[DATA EXTRACTS]
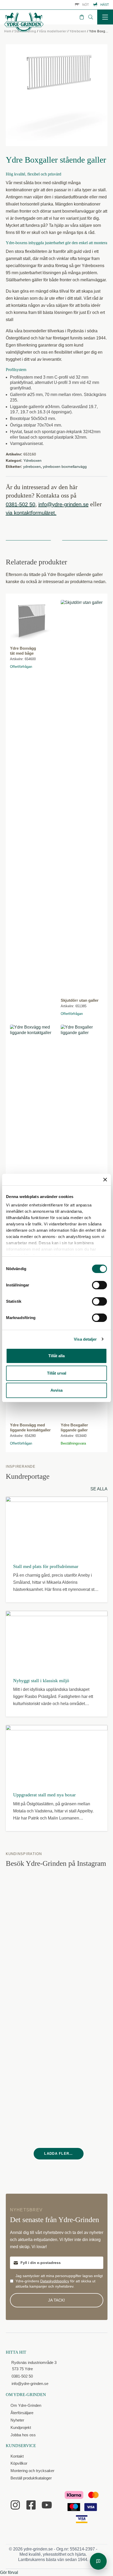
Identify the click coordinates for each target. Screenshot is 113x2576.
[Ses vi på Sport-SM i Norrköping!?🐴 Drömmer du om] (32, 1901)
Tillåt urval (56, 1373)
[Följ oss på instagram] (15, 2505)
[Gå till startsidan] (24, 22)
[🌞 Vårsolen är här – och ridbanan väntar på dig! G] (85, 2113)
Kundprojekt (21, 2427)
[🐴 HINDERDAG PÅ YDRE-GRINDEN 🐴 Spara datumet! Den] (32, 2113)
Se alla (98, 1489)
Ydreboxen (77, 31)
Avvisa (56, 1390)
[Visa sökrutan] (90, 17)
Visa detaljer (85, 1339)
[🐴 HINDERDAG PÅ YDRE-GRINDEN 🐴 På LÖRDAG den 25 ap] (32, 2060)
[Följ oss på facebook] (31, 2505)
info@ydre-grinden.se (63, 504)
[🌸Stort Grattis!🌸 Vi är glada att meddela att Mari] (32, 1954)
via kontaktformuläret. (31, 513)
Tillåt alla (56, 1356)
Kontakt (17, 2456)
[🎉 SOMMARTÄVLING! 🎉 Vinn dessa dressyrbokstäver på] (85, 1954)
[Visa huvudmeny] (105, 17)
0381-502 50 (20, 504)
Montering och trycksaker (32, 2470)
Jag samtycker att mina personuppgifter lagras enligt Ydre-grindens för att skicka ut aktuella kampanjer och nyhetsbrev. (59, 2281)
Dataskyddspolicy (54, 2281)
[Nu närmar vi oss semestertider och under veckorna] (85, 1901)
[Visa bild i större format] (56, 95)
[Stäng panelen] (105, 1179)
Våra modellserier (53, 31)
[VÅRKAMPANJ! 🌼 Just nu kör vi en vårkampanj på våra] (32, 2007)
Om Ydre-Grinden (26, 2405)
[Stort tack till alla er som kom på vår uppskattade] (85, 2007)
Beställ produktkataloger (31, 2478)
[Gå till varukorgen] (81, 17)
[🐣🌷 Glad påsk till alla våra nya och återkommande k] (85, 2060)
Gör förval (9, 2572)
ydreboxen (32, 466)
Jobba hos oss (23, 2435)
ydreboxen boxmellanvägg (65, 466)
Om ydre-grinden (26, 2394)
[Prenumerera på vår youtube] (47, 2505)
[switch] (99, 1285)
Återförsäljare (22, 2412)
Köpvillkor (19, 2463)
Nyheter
[/DATA EXTRACTS]
# TASK DETAILS:
Can you restate all the records above word for word while dropping the pictures?

# OUTPUT FOR THIS EXERCISE:
Identify the click coordinates for each target. Screenshot is 113x2576.
[Ses vi på Sport-SM i Norrköping!?🐴 Drömmer du om] (32, 1901)
Tillåt urval (56, 1373)
[Följ oss på instagram] (15, 2505)
[Gå till startsidan] (24, 22)
[🌞 Vårsolen är här – och ridbanan väntar på dig! G] (85, 2113)
Kundprojekt (21, 2427)
[🐴 HINDERDAG PÅ YDRE-GRINDEN 🐴 Spara datumet! Den] (32, 2113)
Se alla (98, 1489)
Ydreboxen (77, 31)
Avvisa (56, 1390)
[Visa sökrutan] (90, 17)
Visa detaljer (85, 1339)
[🐴 HINDERDAG PÅ YDRE-GRINDEN 🐴 På LÖRDAG den 25 ap] (32, 2060)
[Följ oss på facebook] (31, 2505)
info@ydre-grinden.se (63, 504)
[🌸Stort Grattis!🌸 Vi är glada att meddela att Mari] (32, 1954)
via kontaktformuläret. (31, 513)
Tillåt alla (56, 1356)
Kontakt (17, 2456)
[🎉 SOMMARTÄVLING! 🎉 Vinn dessa dressyrbokstäver på] (85, 1954)
[Visa huvudmeny] (105, 17)
0381-502 50 (20, 504)
Montering och trycksaker (32, 2470)
Jag samtycker att mina personuppgifter lagras enligt Ydre-grindens för att skicka ut aktuella kampanjer och nyhetsbrev. (59, 2281)
Dataskyddspolicy (54, 2281)
[Nu närmar vi oss semestertider och under veckorna] (85, 1901)
[Visa bild i större format] (56, 95)
[Stäng panelen] (105, 1179)
Våra modellserier (53, 31)
[VÅRKAMPANJ! 🌼 Just nu kör vi en vårkampanj på våra] (32, 2007)
Om Ydre-Grinden (26, 2405)
[Stort tack till alla er som kom på vår uppskattade] (85, 2007)
Beställ produktkataloger (31, 2478)
[Gå till varukorgen] (81, 17)
[🐣🌷 Glad påsk till alla våra nya och återkommande k] (85, 2060)
Gör förval (9, 2572)
ydreboxen (32, 466)
Jobba hos oss (23, 2435)
ydreboxen boxmellanvägg (65, 466)
Om ydre-grinden (26, 2394)
[Prenumerera på vår youtube] (47, 2505)
[switch] (99, 1285)
Återförsäljare (22, 2412)
Köpvillkor (19, 2463)
Nyheter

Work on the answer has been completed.